The event highlighted the issues and challenges of REDD+ implementation with NGO experiences from Tanzania, Indonesia, Ecuador and from UNREDD in Paraguay. The Global Forest Coalition (GFC) believes that for REDD+ to work, we need to “get to the root causes of forest conversion” that include demand for wood, spiraling demand for land for plantations and other forms of agriculture, infrastructure development (mining, urbanization and industrialization), lack of alternative opportunities, and the neoliberal economic policies and trade liberalization.

Form Tanzania, readiness for REDD+ was presented as having pilot projects, while the country is both part of the World Bank’s Forest Carbon Partnership Facility (FCPF) and the UNREDD Programme. The ingredients for Tanzania’s progress have been its promotion of Participatory Forest Management and the donor willingness to support its initiatives. REDD+ is seen as a long-term incentive for land rights and proper land-use, source of generating income to communities, and one effective way to limit slash and burn agriculture.

Nevertheless, according to Charles Meshack (Tanzania Natural Resource Forum), there are challenges and lingering questions of:

- Whether is might lead to land grabbing in the process?

- Raises questions of how to secure food security for a growing population as there will be less land for agriculture

- Fear - whether REDD+ funds will ever reach the intended communities?

- Corruption that might deny communities their rightful share of the benefits from REDD+ and how to overcome this so that the process does not ‘backfire’?
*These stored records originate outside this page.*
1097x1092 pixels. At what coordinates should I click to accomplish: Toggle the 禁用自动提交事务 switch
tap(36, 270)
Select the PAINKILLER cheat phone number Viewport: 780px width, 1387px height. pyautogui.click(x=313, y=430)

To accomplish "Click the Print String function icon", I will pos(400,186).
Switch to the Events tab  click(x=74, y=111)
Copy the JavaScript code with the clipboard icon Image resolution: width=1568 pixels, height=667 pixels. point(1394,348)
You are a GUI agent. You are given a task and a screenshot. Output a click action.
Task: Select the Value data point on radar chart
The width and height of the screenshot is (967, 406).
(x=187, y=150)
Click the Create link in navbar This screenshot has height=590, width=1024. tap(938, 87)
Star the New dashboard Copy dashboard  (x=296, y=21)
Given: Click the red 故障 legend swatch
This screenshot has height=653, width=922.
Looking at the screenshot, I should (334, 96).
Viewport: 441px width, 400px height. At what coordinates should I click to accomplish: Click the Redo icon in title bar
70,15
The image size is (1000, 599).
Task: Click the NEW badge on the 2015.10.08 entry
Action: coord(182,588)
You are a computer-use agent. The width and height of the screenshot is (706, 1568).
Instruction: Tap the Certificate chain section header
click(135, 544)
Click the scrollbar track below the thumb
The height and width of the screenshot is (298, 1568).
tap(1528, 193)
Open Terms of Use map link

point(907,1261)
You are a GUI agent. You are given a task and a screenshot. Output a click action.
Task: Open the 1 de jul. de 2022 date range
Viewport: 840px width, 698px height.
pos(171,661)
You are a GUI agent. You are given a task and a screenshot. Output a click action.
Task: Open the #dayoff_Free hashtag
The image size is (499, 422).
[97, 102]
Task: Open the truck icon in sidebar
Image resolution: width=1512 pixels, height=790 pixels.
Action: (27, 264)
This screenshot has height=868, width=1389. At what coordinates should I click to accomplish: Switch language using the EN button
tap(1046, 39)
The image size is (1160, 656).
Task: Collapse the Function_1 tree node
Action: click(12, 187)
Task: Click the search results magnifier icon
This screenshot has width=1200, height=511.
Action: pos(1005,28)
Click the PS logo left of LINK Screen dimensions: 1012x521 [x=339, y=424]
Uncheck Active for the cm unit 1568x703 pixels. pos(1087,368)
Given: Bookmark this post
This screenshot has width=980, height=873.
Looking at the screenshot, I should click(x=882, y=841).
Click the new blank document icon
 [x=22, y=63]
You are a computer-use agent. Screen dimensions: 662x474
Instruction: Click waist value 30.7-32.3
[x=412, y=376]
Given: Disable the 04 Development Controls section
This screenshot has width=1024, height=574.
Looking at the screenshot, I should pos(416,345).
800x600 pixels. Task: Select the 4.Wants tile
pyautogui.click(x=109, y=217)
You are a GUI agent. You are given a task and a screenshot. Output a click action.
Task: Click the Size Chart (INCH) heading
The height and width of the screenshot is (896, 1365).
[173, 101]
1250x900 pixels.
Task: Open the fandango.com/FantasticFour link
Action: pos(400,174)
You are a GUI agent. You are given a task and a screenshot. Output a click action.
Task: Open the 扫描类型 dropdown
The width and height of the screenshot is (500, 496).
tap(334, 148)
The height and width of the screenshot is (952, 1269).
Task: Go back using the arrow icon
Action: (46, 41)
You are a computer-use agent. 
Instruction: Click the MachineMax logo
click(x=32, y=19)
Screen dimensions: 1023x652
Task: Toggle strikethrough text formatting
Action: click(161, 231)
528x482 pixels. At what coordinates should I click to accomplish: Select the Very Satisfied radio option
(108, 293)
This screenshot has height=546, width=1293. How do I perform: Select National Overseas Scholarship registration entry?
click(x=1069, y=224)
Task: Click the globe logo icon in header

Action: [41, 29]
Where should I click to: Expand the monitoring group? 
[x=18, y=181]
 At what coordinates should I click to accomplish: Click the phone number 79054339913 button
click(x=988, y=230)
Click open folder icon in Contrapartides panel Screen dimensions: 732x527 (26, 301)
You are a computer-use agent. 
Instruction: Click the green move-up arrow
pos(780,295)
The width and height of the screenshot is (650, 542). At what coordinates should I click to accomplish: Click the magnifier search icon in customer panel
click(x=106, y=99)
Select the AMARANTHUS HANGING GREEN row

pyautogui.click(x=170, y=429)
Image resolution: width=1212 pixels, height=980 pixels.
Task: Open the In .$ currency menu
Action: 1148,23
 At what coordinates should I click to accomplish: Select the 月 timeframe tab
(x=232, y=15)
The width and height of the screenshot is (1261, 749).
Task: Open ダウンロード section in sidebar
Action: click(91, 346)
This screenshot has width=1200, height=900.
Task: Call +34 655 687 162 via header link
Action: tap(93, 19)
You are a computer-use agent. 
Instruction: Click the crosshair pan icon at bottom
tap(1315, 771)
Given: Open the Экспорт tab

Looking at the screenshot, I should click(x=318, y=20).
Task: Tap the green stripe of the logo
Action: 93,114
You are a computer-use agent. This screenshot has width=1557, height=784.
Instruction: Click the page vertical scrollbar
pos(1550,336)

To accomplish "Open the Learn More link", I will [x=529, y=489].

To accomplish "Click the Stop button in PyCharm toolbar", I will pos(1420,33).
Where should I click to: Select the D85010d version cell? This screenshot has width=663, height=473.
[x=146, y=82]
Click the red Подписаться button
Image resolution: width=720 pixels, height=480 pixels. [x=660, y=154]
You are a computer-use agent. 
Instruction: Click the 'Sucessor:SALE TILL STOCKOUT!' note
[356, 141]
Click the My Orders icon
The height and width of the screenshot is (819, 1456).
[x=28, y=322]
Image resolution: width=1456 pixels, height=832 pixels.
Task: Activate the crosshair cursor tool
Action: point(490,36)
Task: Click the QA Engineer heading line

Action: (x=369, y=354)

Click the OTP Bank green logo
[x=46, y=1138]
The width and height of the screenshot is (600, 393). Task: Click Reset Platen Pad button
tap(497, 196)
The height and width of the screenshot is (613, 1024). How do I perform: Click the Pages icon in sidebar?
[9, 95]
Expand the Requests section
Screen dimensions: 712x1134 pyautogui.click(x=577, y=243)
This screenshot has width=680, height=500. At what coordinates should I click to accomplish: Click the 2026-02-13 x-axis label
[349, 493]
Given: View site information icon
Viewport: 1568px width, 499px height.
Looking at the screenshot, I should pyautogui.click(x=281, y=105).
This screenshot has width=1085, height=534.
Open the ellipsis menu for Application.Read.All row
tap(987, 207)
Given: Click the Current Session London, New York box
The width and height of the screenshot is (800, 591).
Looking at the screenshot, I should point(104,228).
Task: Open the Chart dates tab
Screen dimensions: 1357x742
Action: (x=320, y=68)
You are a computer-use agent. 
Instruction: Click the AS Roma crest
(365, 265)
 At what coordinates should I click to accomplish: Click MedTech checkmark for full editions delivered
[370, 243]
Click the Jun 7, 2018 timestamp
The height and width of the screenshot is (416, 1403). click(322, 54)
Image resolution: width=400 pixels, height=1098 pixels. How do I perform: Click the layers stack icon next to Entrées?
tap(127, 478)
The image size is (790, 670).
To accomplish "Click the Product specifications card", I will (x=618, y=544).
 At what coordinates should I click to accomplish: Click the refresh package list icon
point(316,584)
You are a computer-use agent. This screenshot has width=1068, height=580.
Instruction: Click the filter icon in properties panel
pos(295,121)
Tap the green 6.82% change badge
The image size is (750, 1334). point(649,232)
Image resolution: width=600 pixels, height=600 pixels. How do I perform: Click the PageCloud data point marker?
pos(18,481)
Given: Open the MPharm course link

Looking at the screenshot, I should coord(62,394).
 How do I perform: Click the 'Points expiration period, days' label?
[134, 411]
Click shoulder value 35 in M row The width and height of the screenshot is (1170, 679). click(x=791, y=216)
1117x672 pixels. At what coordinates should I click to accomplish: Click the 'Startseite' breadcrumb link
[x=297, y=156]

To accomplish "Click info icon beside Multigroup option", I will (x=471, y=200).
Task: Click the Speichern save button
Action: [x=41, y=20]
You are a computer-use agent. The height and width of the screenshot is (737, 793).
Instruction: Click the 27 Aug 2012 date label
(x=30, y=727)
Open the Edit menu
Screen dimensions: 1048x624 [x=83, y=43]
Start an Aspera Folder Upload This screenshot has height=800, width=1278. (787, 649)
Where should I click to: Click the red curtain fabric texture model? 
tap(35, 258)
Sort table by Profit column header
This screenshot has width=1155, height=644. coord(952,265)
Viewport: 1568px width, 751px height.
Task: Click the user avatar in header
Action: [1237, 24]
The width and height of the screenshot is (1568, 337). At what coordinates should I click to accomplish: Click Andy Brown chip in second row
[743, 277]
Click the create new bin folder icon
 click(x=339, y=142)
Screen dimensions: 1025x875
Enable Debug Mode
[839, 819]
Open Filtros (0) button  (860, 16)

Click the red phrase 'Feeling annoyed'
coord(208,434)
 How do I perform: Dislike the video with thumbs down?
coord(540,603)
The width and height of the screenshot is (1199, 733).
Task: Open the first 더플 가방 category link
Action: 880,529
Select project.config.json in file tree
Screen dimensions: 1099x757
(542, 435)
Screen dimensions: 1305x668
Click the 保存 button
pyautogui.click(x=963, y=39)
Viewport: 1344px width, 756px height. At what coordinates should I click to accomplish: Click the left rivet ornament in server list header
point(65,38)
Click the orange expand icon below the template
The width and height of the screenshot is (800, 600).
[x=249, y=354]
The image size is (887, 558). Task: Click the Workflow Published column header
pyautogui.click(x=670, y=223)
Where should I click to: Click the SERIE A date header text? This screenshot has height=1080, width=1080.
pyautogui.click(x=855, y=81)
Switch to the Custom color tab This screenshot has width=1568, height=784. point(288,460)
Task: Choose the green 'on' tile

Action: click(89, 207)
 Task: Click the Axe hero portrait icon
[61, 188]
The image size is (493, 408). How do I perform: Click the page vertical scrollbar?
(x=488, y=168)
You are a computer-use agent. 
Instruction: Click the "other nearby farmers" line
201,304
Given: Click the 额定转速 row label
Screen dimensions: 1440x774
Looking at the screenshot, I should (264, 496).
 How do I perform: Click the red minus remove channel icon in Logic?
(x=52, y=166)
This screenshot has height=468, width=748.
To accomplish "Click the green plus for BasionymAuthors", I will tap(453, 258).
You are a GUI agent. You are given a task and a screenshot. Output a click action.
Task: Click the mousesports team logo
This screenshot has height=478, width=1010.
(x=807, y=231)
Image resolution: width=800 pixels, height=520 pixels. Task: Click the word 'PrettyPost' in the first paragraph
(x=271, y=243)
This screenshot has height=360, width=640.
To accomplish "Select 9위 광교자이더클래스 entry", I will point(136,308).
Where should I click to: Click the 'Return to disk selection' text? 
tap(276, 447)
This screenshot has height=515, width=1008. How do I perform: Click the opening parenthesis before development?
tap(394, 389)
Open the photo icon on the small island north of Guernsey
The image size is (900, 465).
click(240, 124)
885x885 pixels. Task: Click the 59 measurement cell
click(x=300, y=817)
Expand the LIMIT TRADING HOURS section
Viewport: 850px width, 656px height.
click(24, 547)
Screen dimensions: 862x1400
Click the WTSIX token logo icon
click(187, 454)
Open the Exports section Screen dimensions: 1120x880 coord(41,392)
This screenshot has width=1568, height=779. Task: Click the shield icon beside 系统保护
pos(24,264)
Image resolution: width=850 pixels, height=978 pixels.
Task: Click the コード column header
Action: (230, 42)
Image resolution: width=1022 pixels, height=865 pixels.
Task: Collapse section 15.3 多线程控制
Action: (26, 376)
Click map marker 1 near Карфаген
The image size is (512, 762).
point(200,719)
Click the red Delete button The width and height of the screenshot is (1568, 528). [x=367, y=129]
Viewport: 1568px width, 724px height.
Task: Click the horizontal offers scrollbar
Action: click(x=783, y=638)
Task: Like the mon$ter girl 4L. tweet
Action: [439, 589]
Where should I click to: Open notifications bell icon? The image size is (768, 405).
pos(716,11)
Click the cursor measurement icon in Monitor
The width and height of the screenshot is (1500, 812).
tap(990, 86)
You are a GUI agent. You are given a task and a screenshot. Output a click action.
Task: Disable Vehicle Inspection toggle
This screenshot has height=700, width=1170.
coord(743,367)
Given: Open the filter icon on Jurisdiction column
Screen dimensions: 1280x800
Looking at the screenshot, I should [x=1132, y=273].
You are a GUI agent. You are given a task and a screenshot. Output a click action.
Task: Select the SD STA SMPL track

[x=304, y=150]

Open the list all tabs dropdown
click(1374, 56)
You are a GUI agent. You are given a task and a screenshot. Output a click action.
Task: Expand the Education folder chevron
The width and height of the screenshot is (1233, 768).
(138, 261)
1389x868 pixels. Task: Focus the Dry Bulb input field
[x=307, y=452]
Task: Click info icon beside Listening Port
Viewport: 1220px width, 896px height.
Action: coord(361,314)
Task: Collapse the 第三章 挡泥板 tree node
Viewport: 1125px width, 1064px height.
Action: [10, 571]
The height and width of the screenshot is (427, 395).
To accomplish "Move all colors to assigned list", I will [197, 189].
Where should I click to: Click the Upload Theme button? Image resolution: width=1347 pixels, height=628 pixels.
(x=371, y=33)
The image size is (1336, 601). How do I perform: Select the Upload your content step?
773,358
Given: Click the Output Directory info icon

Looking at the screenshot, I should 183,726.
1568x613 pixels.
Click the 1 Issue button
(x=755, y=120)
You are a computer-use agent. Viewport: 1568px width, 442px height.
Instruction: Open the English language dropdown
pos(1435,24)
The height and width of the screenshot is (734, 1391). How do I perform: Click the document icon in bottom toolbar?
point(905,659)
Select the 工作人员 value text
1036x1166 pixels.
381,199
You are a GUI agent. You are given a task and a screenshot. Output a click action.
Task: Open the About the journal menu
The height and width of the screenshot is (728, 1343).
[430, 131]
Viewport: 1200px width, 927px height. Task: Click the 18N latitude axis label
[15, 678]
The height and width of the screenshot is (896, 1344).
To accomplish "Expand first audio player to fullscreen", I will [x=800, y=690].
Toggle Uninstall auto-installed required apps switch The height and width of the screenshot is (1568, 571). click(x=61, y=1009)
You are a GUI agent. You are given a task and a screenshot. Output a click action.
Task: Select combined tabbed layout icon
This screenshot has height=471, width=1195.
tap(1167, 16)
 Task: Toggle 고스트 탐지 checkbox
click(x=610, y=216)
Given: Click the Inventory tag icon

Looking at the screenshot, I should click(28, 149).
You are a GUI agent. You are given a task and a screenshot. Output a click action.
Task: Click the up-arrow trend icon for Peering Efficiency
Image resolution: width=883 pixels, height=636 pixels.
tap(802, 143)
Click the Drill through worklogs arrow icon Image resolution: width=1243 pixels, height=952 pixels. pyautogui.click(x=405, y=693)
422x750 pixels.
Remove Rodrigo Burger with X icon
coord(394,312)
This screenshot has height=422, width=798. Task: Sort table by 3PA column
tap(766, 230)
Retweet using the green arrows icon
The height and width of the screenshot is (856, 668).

- Whether the laws will be enforced to contain logging and charcoal production given the high demand (conflicting with the forest conservation objective)?

- How to overcome problem animals like baboons and elephants that will surface in areas next to forest conservation areas that will destroy crops and might cause loss of lives

The discussions from the side event touched the issue and actually left an unanswered question of whether to conserve forests for long-term benefits or with the ‘reality’ - immediate returns that communities get in continued cutting down of forests for charcoal and wood (for domestic and monetary purposes) given the high level of poverty prevalent in these areas coupled with lack of alternative forms of livelihood.

For the ongoing negotiations on REDD+, the side event noted the need to appreciate that adequate funding for forest conservation is essential, Monitoring Reporting and Verification should involve communities, serious consideration of safeguards, and the exclusion of plantations in the definition of forests.
At the end of the side event I came to a conclusion that there are cross – cutting issues across these countries (Tanzania, Indonesia, Cameroon, Paraguay) - lack of funding for forest conservation, land tenure and rights, threat of corruption, lack of recognition of indigenous community rights and the absence of transparent mechanisms for consultations on issues of REDD+ and broader forest management.

At the end of this interesting side event, I was convinced that the only way forward for Southern countries is to take advantage of the growing number of pilot REDD+ projects to try out possible solutions so as to generate models that can mitigate against the above challenges.